E Oliveira Lucas Emanuel Silva, Gumiel Yohan Bonescki, Dos Santos Arnon Bruno Ventrilho, Cintho Lilian Mie Mukai, Carvalho Deborah Ribeiro, Hasan Sadid A, Moro Claudia Maria Cabral
Health Technology Program, Pontifical Catholic University of Paraná, Curitiba, PR, Brazil.
AI Lab, Philips Research North America, Cambridge, MA, USA.
Stud Health Technol Inform. 2019 Aug 21;264:123-127. doi: 10.3233/SHTI190196.
In this paper, we trained a set of Portuguese clinical word embedding models of different granularities from multi-specialty and multi-institutional clinical narrative datasets. Then, we assessed their impact on a downstream biomedical NLP task of Urinary Tract Infection disease identification. Additionally, we intrinsically evaluated our main model using an adapted version of Bio-SimLex for the Portuguese language.
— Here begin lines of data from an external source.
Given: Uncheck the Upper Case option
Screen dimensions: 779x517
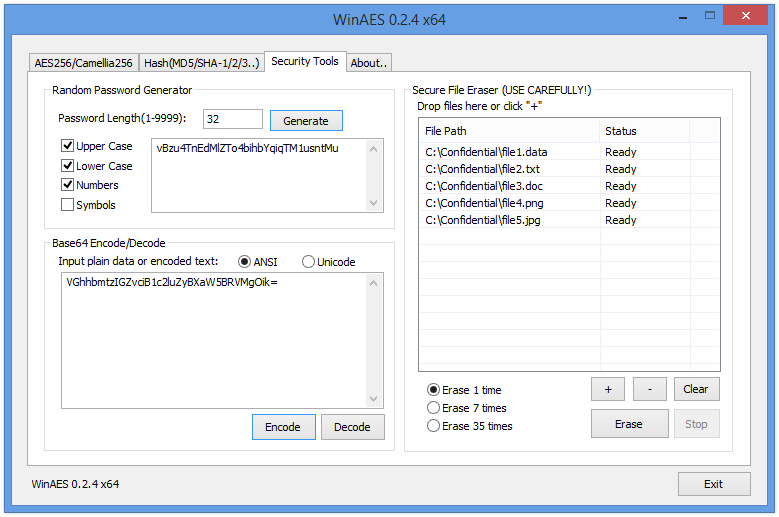Looking at the screenshot, I should coord(67,146).
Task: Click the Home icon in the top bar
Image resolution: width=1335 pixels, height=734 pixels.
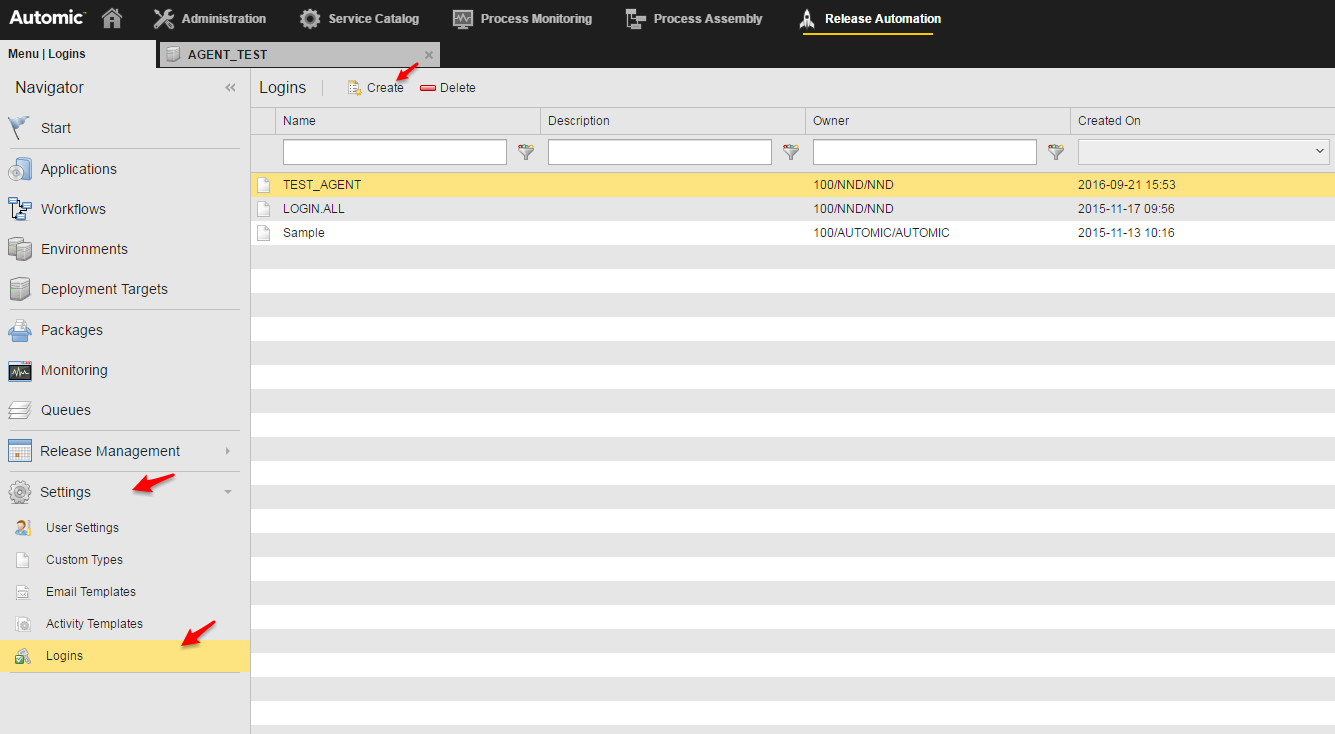Action: tap(110, 17)
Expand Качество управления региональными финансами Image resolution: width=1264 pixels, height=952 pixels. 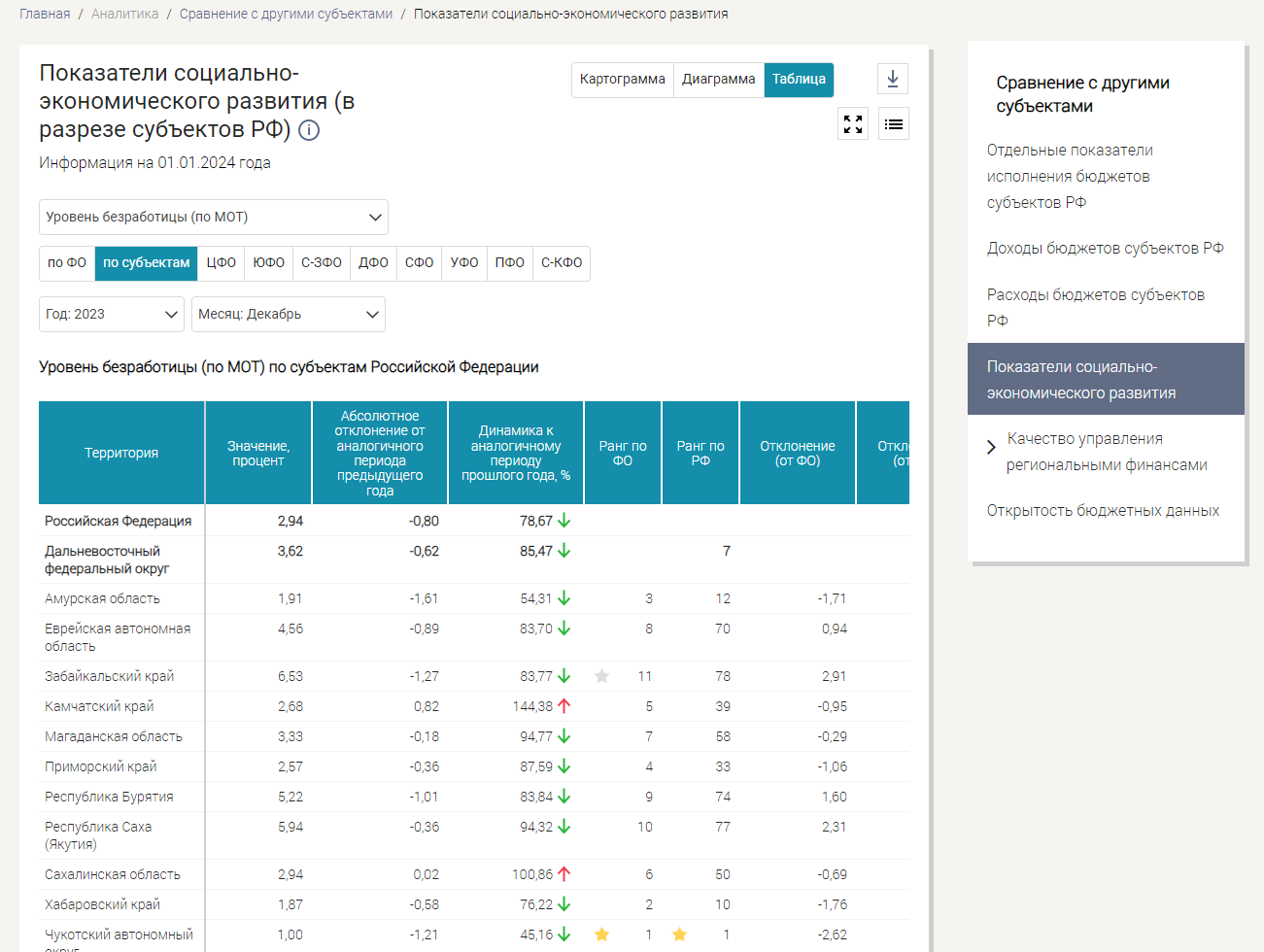point(991,447)
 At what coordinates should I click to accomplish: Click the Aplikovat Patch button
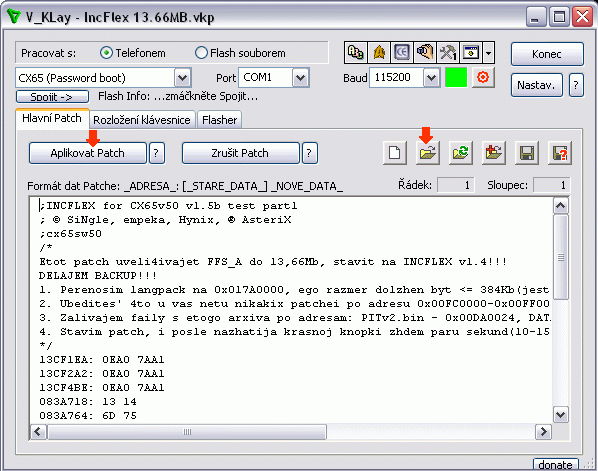click(87, 153)
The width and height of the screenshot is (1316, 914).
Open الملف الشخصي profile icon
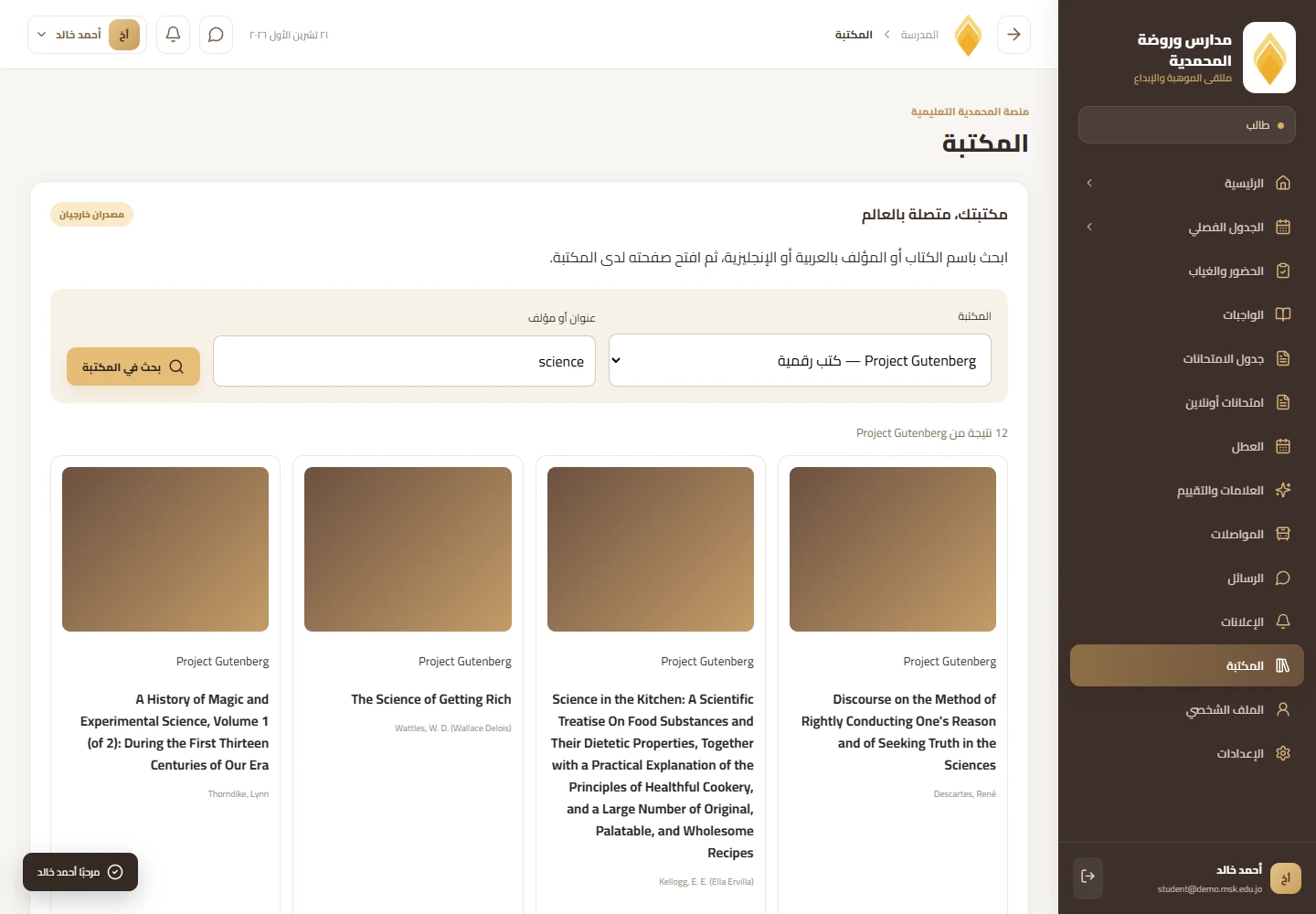pos(1282,709)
Our empirical results showed that the larger, coarse-grained model achieved a slightly better outcome when compared with the small, fine-grained model in the proposed task. Moreover, we obtained satisfactory results with Bio-SimLex intrinsic evaluation.
在本文中,我们从多专业、多机构的临床叙事数据集中训练了一组不同粒度的葡萄牙语临床词嵌入模型。然后,我们评估了它们对尿路感染疾病识别这一下游生物医学自然语言处理任务的影响。此外,我们使用葡萄牙语版的Bio-SimLex改编版本对我们的主要模型进行了内在评估。我们的实证结果表明,在所提出的任务中,较大的粗粒度模型与较小的细粒度模型相比取得了略好的结果。此外,我们在Bio-SimLex内在评估中获得了令人满意的结果。